Tarea planteada 1:
Responde a partir del fragmento sobre la parusía:
(a) ¿Qué referencia bíblica acompaña a la cita del evangelio?
(b) ¿Con qué suceso se dice que la parusía está íntimamente vinculada?
(c) ¿De qué es la parusía la culminación?

Fragmento:
————
Daremos un apunte más sobre el tema que ahora nos ocupa (lo trataremos extensamente más adelante) y que podríamos definir como «un sentido escatológico de la fe». Lo haremos en referencia al texto del evangelio: «Cuando el hijo del hombre venga, ¿hallará fe en la tierra?» (Lc. 18:8).

Los creyentes en las Escrituras no podemos olvidar que éstas tienen un claro sentido escatológico y que el texto que acabamos de citar podría ser incluido entre la documentación revelada sobre escatología y, más concretamente, sobre la parusía o segunda venida de Jesús.

Es este acontecimiento una doctrina central del cristianismo, puesto que todo cuanto es y significa la fe tiene como objetivo la trascendencia, el más allá, el Reino de Dios, en fin, la vida eterna. La parusía, como suceso íntimamente vinculado con la resurrección, es decisivo en el marco de la esperanza cristiana pues, sin el regreso de Jesús a este mundo, la fe cristiana pierde todo sentido teológico, así como su valor en la espera de un futuro galardonador de las vicisitudes tenidas durante la experiencia en esta vida.

La parusía es la culminación del proceso salvador concebido por Dios a favor del ser humano caído en el pecado; así como la actual crisis de fe y el denodado enfrentamiento entre ciencia y religión podría entenderse como un esclarecimiento escatológico que ilumine nuestra espera de la parusía y el camino de nuestra esperanza.
————
(Registros de una colección)
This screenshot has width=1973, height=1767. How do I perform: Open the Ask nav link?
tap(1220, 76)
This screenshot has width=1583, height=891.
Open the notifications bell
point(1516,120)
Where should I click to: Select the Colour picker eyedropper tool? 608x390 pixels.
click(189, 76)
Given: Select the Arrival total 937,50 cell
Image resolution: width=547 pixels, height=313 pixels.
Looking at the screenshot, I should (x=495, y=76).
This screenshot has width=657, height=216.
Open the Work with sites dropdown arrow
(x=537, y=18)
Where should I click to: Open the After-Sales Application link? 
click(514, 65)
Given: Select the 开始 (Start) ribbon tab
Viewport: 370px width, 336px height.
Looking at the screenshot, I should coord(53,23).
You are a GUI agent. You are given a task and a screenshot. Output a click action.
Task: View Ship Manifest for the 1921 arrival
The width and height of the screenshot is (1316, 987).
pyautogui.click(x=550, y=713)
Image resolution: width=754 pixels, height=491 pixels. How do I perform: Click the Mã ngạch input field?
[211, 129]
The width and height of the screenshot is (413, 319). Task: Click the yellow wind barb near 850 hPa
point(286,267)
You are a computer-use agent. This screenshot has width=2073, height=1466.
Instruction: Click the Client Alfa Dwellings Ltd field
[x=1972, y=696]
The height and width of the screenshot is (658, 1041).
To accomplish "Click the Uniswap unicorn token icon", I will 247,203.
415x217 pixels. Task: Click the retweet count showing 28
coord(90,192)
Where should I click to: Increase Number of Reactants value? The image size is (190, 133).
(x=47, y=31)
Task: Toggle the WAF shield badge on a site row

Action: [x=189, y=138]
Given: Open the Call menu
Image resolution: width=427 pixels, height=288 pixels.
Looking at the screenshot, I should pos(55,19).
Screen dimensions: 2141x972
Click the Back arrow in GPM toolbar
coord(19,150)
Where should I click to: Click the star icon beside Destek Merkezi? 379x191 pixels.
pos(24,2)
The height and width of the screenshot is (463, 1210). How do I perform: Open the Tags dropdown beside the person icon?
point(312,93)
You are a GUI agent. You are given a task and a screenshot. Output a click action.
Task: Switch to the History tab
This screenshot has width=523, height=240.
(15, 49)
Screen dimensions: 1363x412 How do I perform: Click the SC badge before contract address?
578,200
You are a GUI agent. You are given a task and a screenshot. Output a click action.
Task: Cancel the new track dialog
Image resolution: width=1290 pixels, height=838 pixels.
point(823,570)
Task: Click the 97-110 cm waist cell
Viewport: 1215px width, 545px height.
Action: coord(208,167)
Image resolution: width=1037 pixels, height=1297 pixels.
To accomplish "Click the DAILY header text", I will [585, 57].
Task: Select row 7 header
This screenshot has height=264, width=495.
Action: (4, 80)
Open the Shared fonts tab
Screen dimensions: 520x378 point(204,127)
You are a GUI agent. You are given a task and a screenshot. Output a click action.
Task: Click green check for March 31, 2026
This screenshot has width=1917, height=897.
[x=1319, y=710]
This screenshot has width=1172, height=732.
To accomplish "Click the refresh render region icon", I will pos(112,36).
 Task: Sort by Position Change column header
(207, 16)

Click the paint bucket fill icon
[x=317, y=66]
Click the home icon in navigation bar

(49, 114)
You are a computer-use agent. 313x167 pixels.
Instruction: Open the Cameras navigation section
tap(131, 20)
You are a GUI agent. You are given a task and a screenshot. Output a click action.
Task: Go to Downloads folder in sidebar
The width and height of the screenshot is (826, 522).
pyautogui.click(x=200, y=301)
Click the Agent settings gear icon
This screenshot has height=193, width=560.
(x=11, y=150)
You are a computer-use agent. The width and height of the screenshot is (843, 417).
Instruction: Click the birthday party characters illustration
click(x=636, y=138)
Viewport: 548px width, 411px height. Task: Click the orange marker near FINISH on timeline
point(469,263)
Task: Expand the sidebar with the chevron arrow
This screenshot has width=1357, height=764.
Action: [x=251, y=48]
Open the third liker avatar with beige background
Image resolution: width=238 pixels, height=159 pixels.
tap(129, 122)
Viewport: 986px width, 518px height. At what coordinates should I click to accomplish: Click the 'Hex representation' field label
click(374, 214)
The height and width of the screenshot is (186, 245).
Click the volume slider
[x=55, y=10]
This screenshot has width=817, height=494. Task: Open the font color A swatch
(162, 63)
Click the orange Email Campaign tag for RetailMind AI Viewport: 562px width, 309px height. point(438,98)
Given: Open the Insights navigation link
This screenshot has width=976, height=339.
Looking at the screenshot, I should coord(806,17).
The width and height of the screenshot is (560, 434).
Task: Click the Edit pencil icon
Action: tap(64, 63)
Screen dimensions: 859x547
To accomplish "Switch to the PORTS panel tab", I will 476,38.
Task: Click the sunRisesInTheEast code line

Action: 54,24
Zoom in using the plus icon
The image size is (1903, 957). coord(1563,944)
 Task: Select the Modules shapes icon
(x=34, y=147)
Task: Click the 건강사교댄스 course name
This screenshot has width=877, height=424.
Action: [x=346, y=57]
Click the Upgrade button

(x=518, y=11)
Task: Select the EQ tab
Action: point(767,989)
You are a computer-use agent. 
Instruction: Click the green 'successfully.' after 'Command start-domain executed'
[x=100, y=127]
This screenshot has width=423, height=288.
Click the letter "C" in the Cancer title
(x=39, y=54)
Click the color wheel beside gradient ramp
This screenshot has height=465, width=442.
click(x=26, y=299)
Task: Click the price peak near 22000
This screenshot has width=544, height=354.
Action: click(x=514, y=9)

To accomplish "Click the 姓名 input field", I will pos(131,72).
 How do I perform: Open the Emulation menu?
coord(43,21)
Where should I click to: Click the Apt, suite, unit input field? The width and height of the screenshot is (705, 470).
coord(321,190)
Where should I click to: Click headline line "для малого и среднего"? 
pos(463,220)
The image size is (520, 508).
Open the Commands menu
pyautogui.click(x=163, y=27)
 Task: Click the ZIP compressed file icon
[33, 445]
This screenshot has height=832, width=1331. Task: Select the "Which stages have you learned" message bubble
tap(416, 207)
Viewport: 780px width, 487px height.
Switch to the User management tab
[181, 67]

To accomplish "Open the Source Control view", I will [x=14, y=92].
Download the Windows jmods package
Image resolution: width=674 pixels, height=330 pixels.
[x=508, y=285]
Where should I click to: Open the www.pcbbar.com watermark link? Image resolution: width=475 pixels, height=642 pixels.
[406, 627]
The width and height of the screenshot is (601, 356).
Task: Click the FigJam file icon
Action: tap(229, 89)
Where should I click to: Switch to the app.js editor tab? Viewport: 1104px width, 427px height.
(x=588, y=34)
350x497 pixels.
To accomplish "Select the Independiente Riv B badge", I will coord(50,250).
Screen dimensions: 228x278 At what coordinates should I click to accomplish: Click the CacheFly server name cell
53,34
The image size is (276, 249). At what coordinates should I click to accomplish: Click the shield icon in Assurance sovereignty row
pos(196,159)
————
Tarea planteada 2:
Presenta como tabla Markdown las líneas del listado comprendidas entre la que contiene "You are a computer-use agent. This" y la que contiene "point(312,93)", ambas incluidas, con las columnas «Número» y «Línea del listado». Omite las líneas en blanco.

Respuesta completa 1:
(a) Lc. 18:8.
(b) Con la resurrección.
(c) Del proceso salvador concebido por Dios a favor del ser humano caído en el pecado.

Respuesta completa 2:
| Número | Línea del listado |
|---|---|
| 1 | You are a computer-use agent. This screenshot has width=2073, height=1466. |
| 2 | Instruction: Click the Client Alfa Dwellings Ltd field |
| 3 | [x=1972, y=696] |
| 4 | The height and width of the screenshot is (658, 1041). |
| 5 | To accomplish "Click the Uniswap unicorn token icon", I will 247,203. |
| 6 | 415x217 pixels. Task: Click the retweet count showing 28 |
| 7 | coord(90,192) |
| 8 | Where should I click to: Increase Number of Reactants value? The image size is (190, 133). |
| 9 | (x=47, y=31) |
| 10 | Task: Toggle the WAF shield badge on a site row |
| 11 | Action: [x=189, y=138] |
| 12 | Given: Open the Call menu |
| 13 | Image resolution: width=427 pixels, height=288 pixels. |
| 14 | Looking at the screenshot, I should pos(55,19). |
| 15 | Screen dimensions: 2141x972 |
| 16 | Click the Back arrow in GPM toolbar |
| 17 | coord(19,150) |
| 18 | Where should I click to: Click the star icon beside Destek Merkezi? 379x191 pixels. |
| 19 | pos(24,2) |
| 20 | The height and width of the screenshot is (463, 1210). How do I perform: Open the Tags dropdown beside the person icon? |
| 21 | point(312,93) |